"PiS to stan umysłu". Sejm: Nitras ukarany za zachowanie
"Rano dowiedziałem się, że zostałem dzisiaj ukarany przez Marszałka Sejmu Elżbietę Witek. PiS to jednak stan umysłu. Śmieszne to wszystko" – informuje polityk na Twitterze.
Jak informuje serwis Gazeta.pl, prezydium nie nałożyło na posła "nowych" kar, a jedynie nie uwzględniło jego odwołania w sprawach z majowego i czerwcowego posiedzenia. W tym czasie marszałkiem był Marek Kuchciński.
Chodzi o posiedzenie z maja. Wtedy to Sławomir Nitrasa pojawił się w Sejmie z dziecięcymi bucikami. W trakcie debaty nad nowelizacją Kodeksu karnego poseł po zejściu z mównicy chciał wręczyć Jarosławowi Kaczyńskiemu dziecięce buciki. – Chciałem tam postawić dziecięce buciki jako symbol tych ponad 600 dzieci, które są w raporcie polskiego Kościoła – tłumaczył polityk w rozmowie z portalem Gazeta.pl. Poseł został wtedy ukarany obniżeniem uposażenia o połowę na dwa miesiące.
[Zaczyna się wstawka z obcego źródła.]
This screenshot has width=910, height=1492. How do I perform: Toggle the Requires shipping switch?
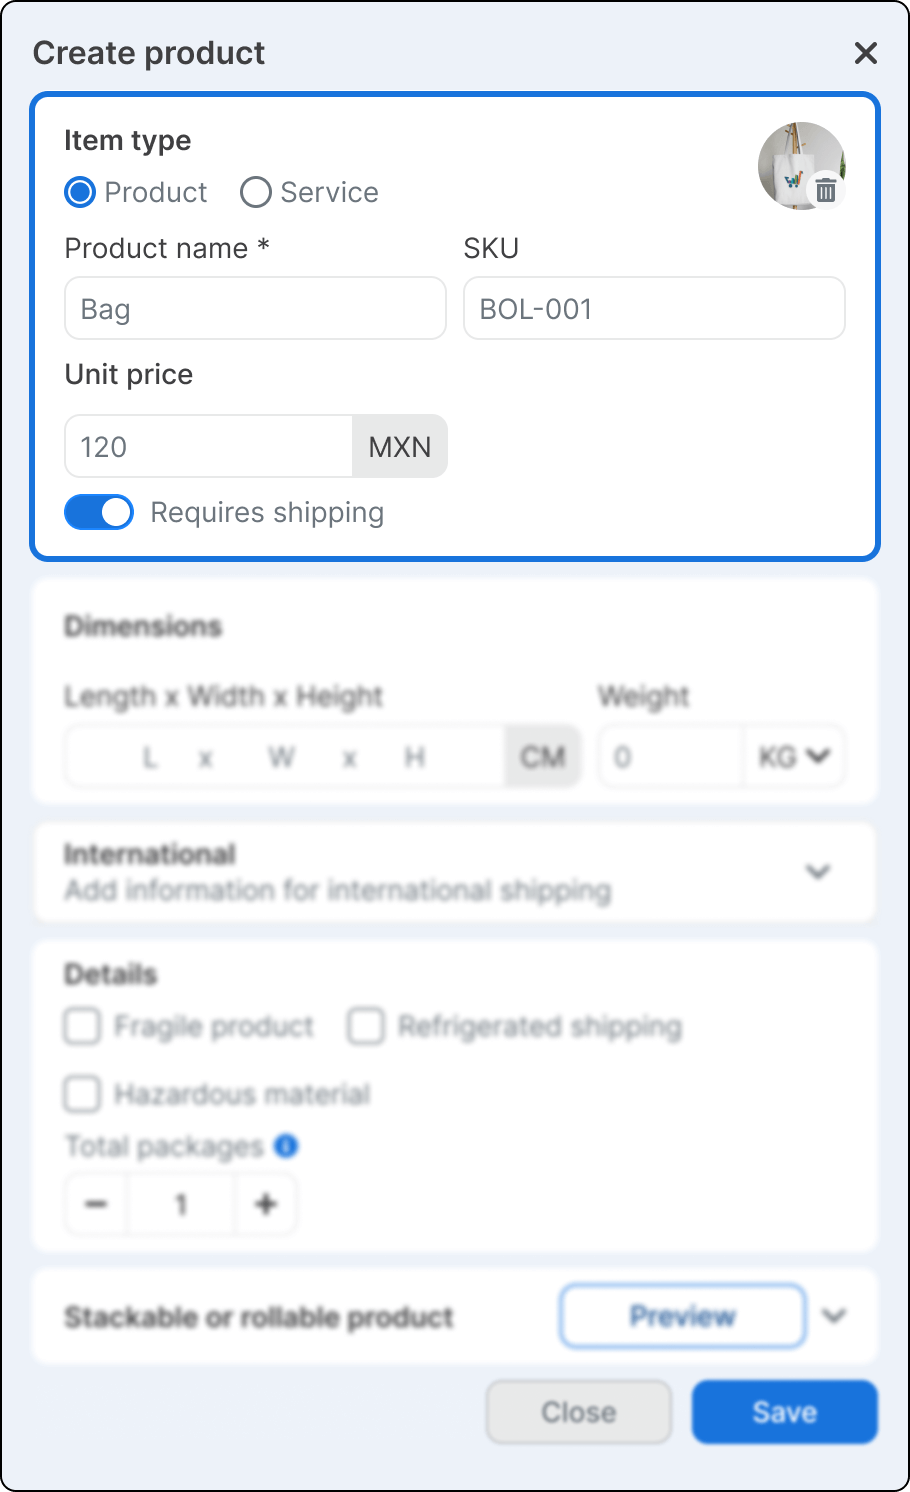(x=99, y=512)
Nitras odwołał się od tej decyzji, ale Prezydium Sejmu utrzymało w mocy swoją uchwałę.
CIS informuje, że druga sprawa dotyczy posiedzenia z 13 czerwca. Wtedy to poseł PO-KO kierował niewybredne komentarze pod adresem Michała Warchoła, podsekretarza stanu w Ministerstwie Sprawiedliwości. Gdy wiceminister przemawiał, Nitras miał rzucić z trybuny: "Jesteś Warchoł nie tylko z nazwiska".